[begin DATASET]

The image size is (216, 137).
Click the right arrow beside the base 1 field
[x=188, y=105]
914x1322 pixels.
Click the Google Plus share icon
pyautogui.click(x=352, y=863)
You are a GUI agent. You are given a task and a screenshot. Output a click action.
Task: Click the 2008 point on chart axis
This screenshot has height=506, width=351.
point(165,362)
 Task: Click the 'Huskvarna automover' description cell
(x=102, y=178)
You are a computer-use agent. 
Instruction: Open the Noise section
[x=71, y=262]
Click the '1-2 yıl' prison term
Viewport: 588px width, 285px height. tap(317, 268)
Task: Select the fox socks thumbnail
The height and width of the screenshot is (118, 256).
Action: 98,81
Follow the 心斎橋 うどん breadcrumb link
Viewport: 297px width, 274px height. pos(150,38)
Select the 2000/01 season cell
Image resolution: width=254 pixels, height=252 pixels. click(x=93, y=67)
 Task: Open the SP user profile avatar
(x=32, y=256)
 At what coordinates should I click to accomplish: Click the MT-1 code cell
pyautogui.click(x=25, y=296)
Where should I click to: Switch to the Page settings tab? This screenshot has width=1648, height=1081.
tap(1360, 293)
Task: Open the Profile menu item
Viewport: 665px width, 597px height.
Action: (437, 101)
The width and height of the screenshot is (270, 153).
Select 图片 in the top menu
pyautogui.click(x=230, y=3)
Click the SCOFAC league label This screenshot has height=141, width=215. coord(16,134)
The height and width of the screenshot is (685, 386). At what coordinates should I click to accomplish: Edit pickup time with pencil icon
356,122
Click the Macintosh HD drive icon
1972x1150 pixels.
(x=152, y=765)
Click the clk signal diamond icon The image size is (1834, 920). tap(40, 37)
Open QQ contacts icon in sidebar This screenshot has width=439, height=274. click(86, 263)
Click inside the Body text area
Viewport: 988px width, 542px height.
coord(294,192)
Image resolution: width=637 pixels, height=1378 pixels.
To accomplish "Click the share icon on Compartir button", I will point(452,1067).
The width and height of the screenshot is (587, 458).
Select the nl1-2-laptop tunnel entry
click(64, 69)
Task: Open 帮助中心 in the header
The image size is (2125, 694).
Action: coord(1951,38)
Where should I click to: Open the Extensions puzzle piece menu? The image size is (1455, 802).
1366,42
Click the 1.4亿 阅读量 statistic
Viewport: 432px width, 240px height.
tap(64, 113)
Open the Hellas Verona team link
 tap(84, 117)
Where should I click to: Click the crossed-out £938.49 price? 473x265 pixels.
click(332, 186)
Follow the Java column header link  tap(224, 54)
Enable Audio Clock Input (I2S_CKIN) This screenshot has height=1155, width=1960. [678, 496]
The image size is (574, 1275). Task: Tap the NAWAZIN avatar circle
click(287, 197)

[end DATASET]

TO DO | Copy the entire listing above word for word.

SOLUTION FOR THIS PROBLEM |
The image size is (216, 137).
Click the right arrow beside the base 1 field
[x=188, y=105]
914x1322 pixels.
Click the Google Plus share icon
pyautogui.click(x=352, y=863)
You are a GUI agent. You are given a task and a screenshot. Output a click action.
Task: Click the 2008 point on chart axis
This screenshot has height=506, width=351.
point(165,362)
 Task: Click the 'Huskvarna automover' description cell
(x=102, y=178)
You are a computer-use agent. 
Instruction: Open the Noise section
[x=71, y=262]
Click the '1-2 yıl' prison term
Viewport: 588px width, 285px height. tap(317, 268)
Task: Select the fox socks thumbnail
The height and width of the screenshot is (118, 256).
Action: 98,81
Follow the 心斎橋 うどん breadcrumb link
Viewport: 297px width, 274px height. pos(150,38)
Select the 2000/01 season cell
Image resolution: width=254 pixels, height=252 pixels. click(x=93, y=67)
 Task: Open the SP user profile avatar
(x=32, y=256)
 At what coordinates should I click to accomplish: Click the MT-1 code cell
pyautogui.click(x=25, y=296)
Where should I click to: Switch to the Page settings tab? This screenshot has width=1648, height=1081.
tap(1360, 293)
Task: Open the Profile menu item
Viewport: 665px width, 597px height.
Action: (437, 101)
The width and height of the screenshot is (270, 153).
Select 图片 in the top menu
pyautogui.click(x=230, y=3)
Click the SCOFAC league label This screenshot has height=141, width=215. coord(16,134)
The height and width of the screenshot is (685, 386). At what coordinates should I click to accomplish: Edit pickup time with pencil icon
356,122
Click the Macintosh HD drive icon
1972x1150 pixels.
(x=152, y=765)
Click the clk signal diamond icon The image size is (1834, 920). tap(40, 37)
Open QQ contacts icon in sidebar This screenshot has width=439, height=274. click(86, 263)
Click inside the Body text area
Viewport: 988px width, 542px height.
coord(294,192)
Image resolution: width=637 pixels, height=1378 pixels.
To accomplish "Click the share icon on Compartir button", I will point(452,1067).
The width and height of the screenshot is (587, 458).
Select the nl1-2-laptop tunnel entry
click(64, 69)
Task: Open 帮助中心 in the header
The image size is (2125, 694).
Action: coord(1951,38)
Where should I click to: Open the Extensions puzzle piece menu? The image size is (1455, 802).
1366,42
Click the 1.4亿 阅读量 statistic
Viewport: 432px width, 240px height.
tap(64, 113)
Open the Hellas Verona team link
 tap(84, 117)
Where should I click to: Click the crossed-out £938.49 price? 473x265 pixels.
click(332, 186)
Follow the Java column header link  tap(224, 54)
Enable Audio Clock Input (I2S_CKIN) This screenshot has height=1155, width=1960. [678, 496]
The image size is (574, 1275). Task: Tap the NAWAZIN avatar circle
click(287, 197)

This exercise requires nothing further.